Dataset entries:
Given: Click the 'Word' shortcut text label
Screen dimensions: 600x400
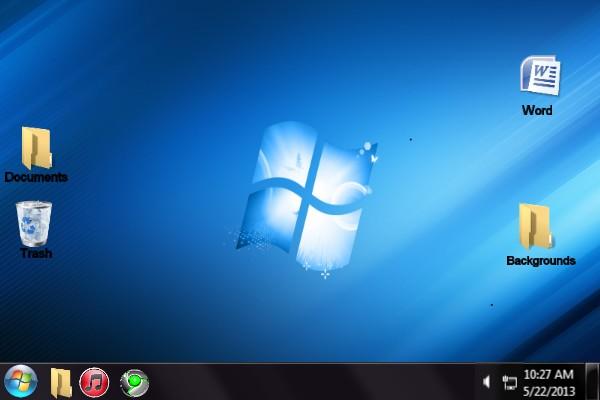Looking at the screenshot, I should (537, 110).
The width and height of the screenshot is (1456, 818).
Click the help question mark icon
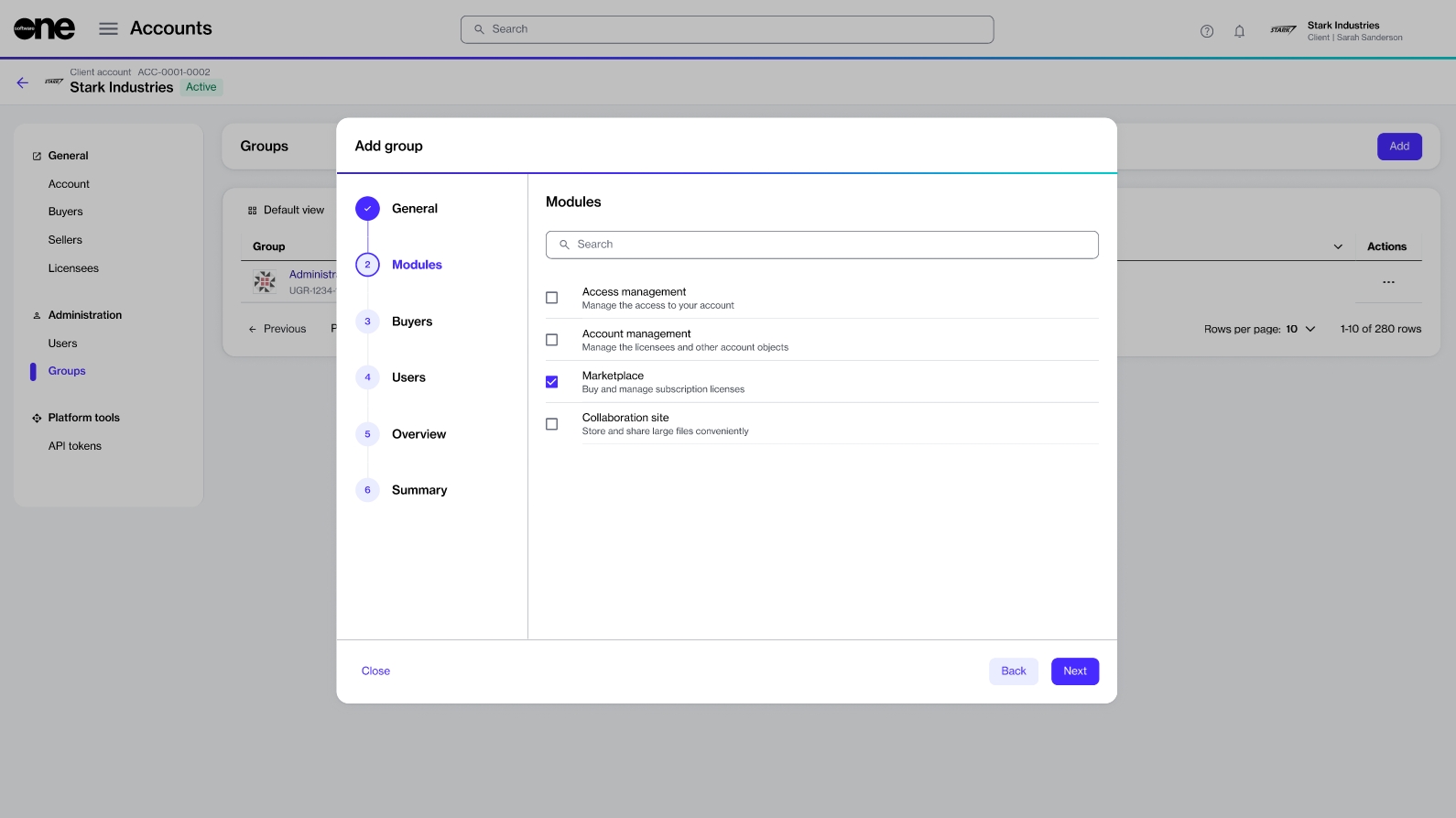(x=1207, y=31)
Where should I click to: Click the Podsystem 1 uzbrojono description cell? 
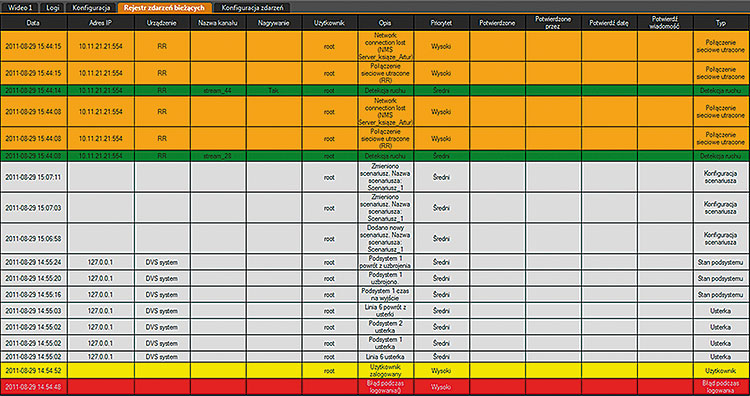(x=385, y=278)
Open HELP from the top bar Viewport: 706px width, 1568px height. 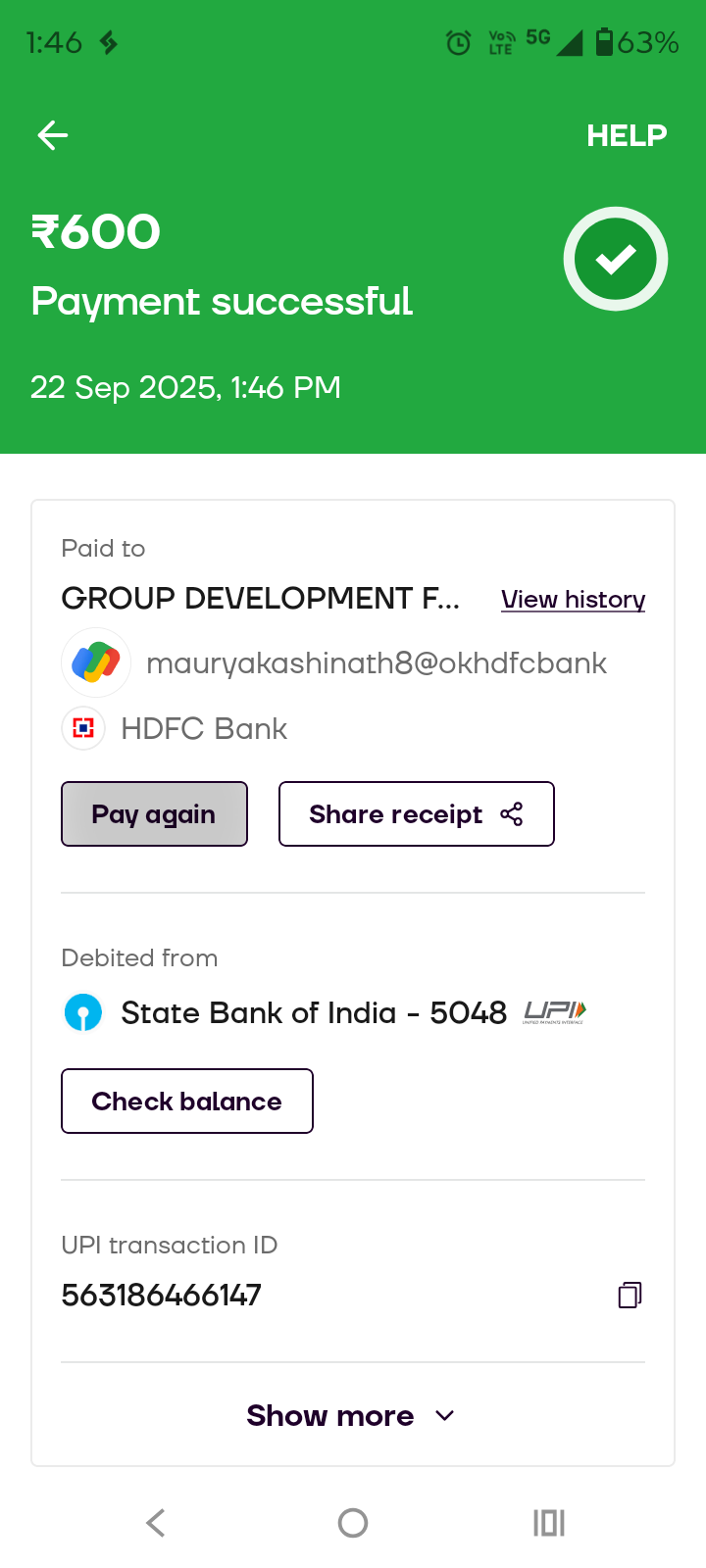click(627, 135)
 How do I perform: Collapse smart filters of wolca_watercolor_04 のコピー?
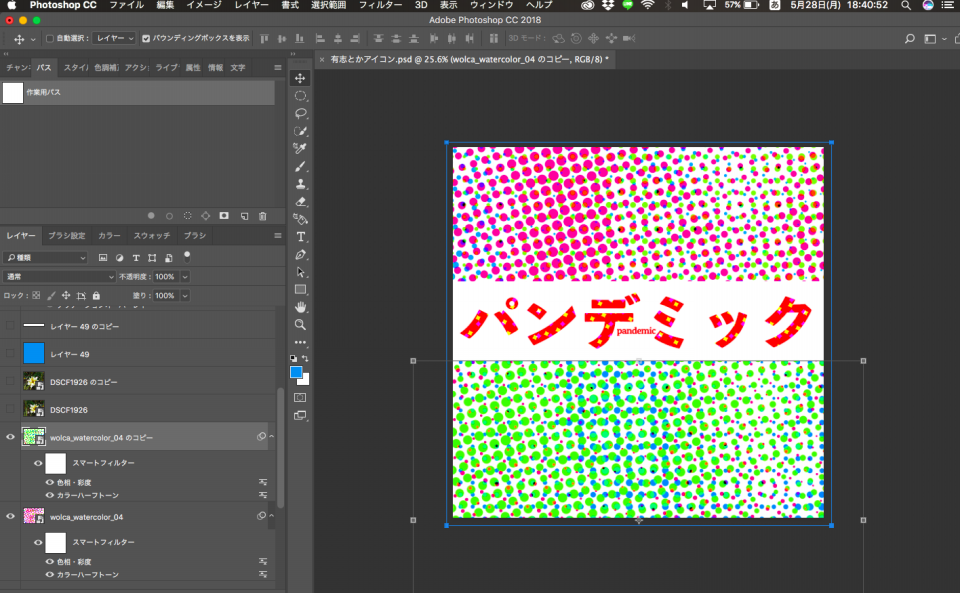[270, 437]
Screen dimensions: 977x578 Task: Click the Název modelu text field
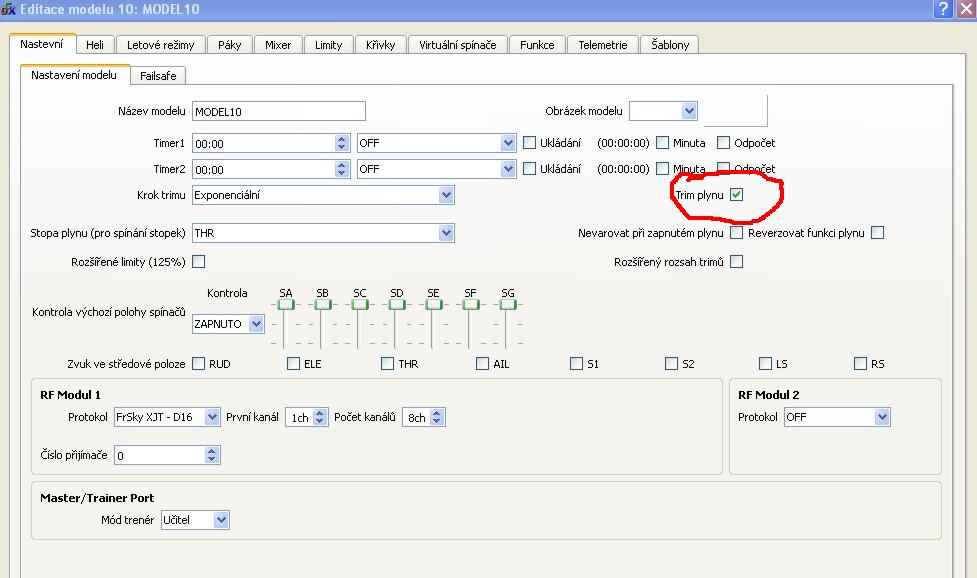click(278, 111)
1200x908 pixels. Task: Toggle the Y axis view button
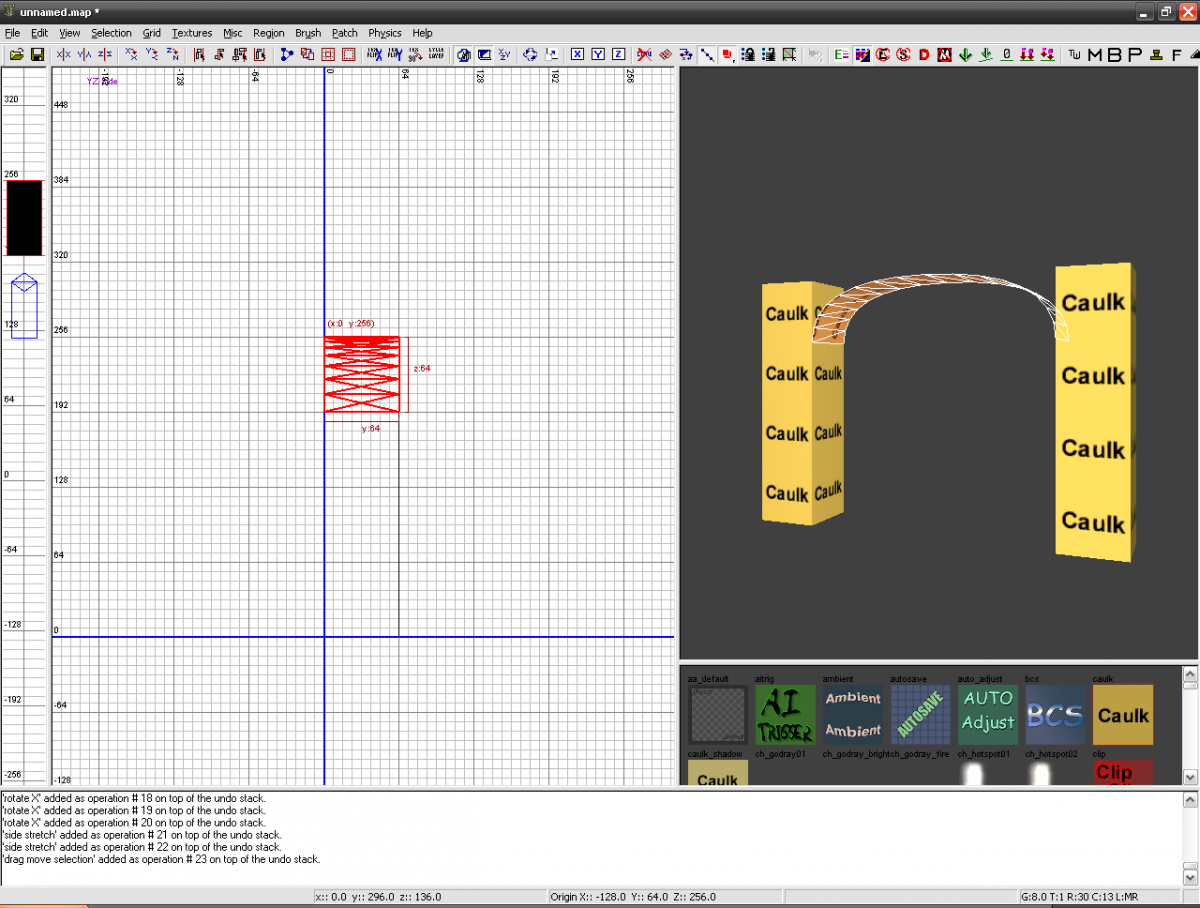point(597,54)
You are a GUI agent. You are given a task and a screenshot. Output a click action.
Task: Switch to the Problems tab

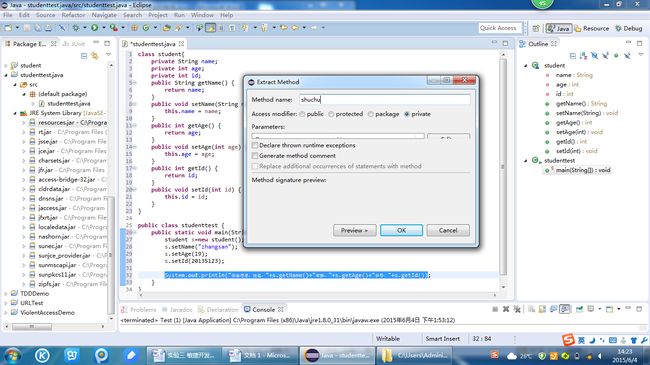point(139,309)
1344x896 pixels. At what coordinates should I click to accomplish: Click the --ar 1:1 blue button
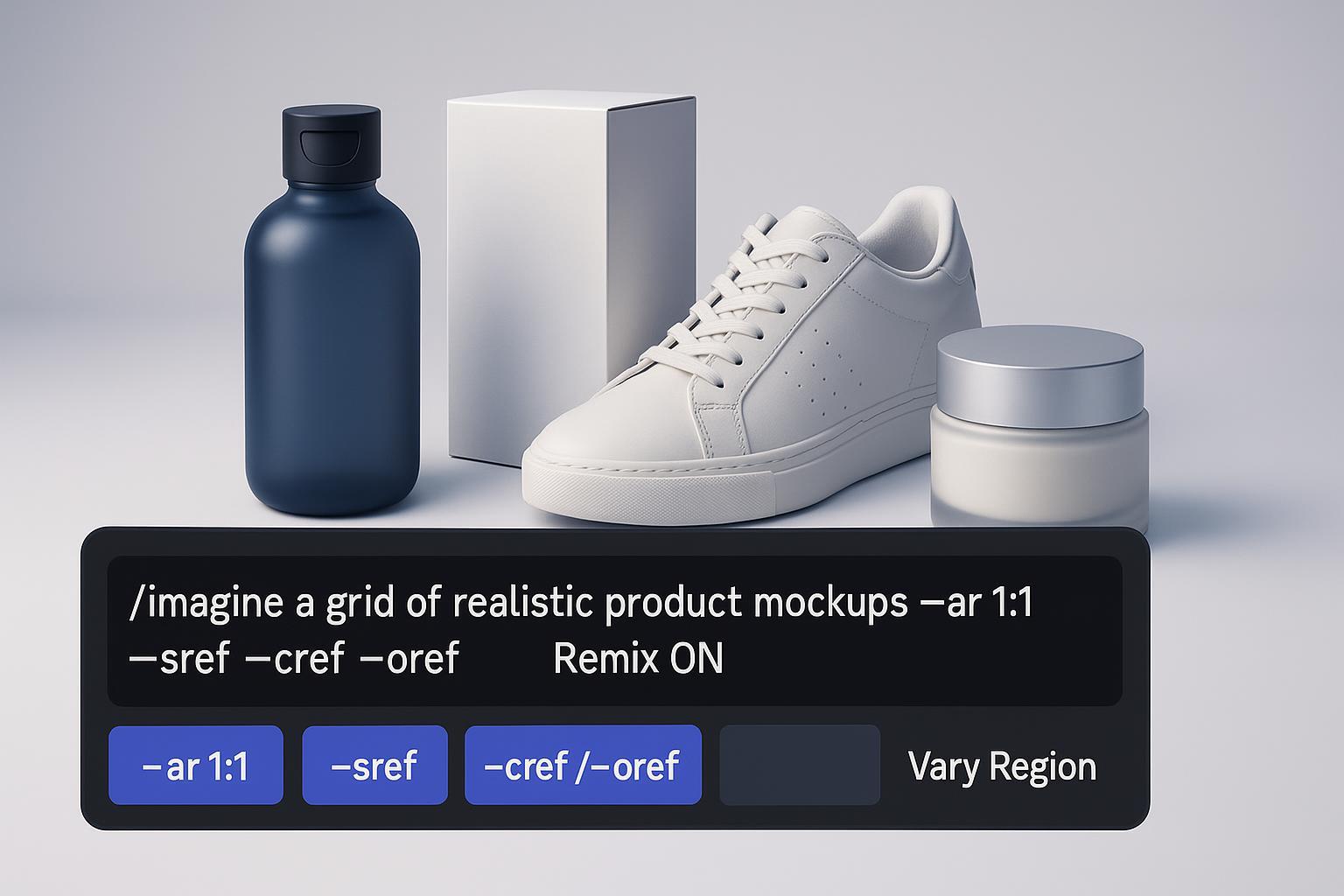coord(196,765)
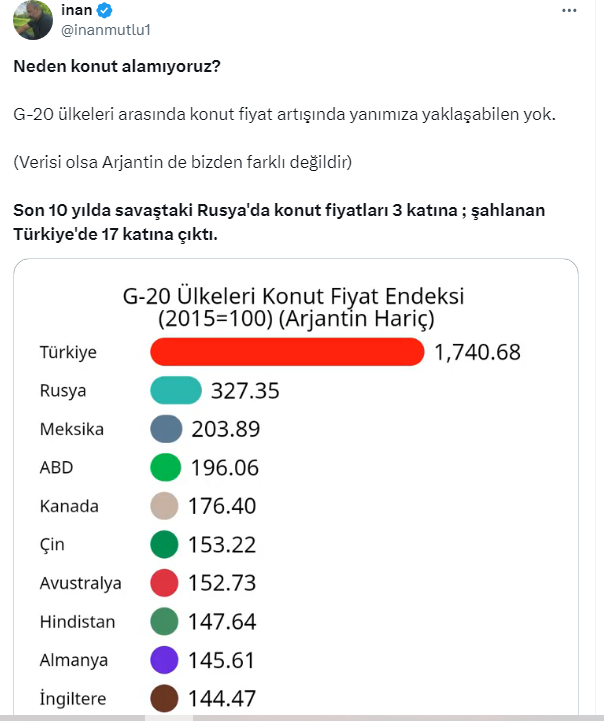Viewport: 604px width, 721px height.
Task: Select the red Avustralya dot
Action: point(164,583)
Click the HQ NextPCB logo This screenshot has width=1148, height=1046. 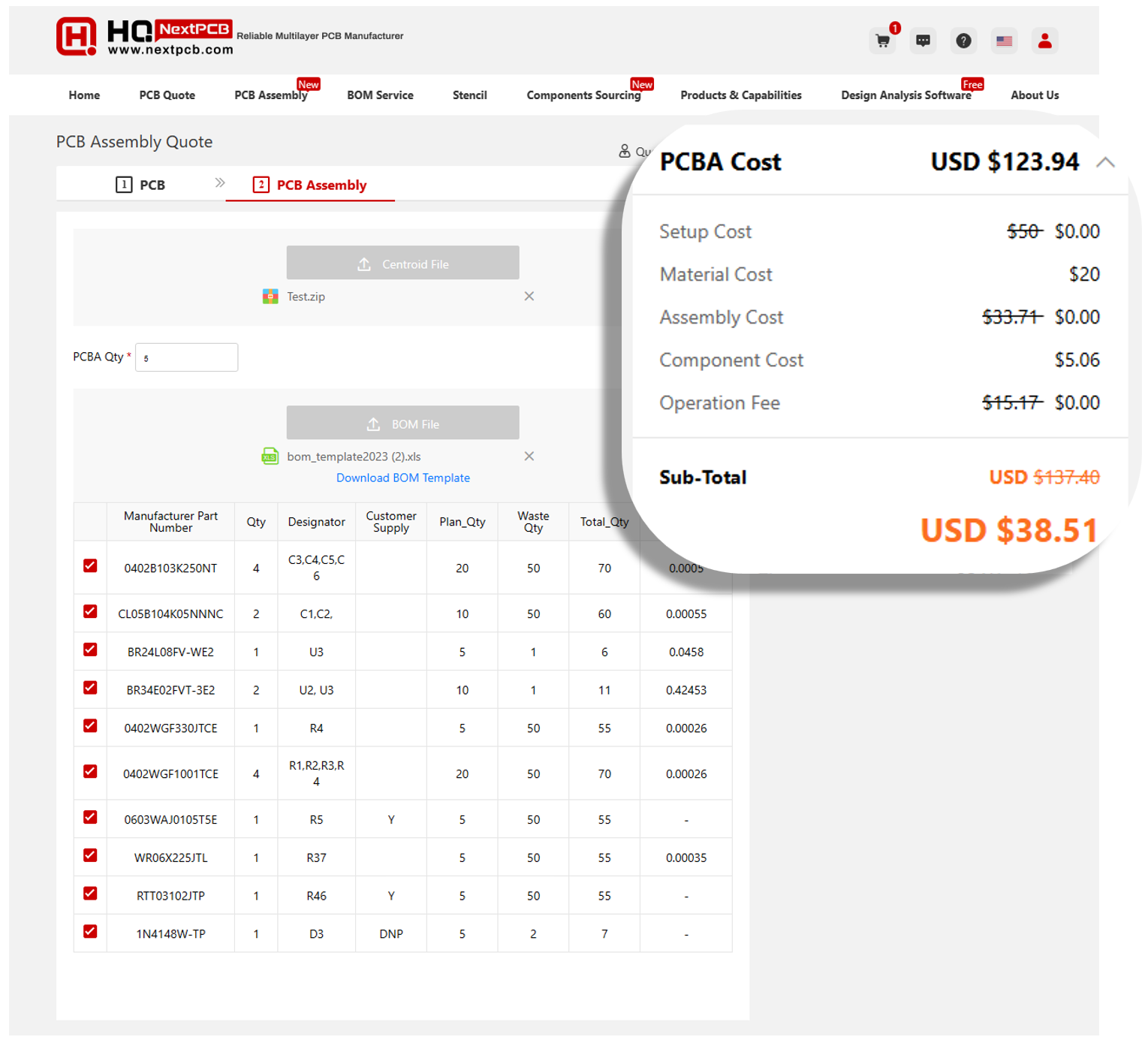click(x=144, y=37)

# Problem to work on:
Would you please reproduce the entries above, starting at the line with "Screen dimensions: 977x578" and stopping after the line with "You are a GUI"? Omit any pictures.

# Solution:
Screen dimensions: 977x578 Task: Click the Název modelu text field
click(278, 111)
1200x908 pixels. Task: Toggle the Y axis view button
point(597,54)
You are a GUI agent. You are given a task and a screenshot. Output a click action.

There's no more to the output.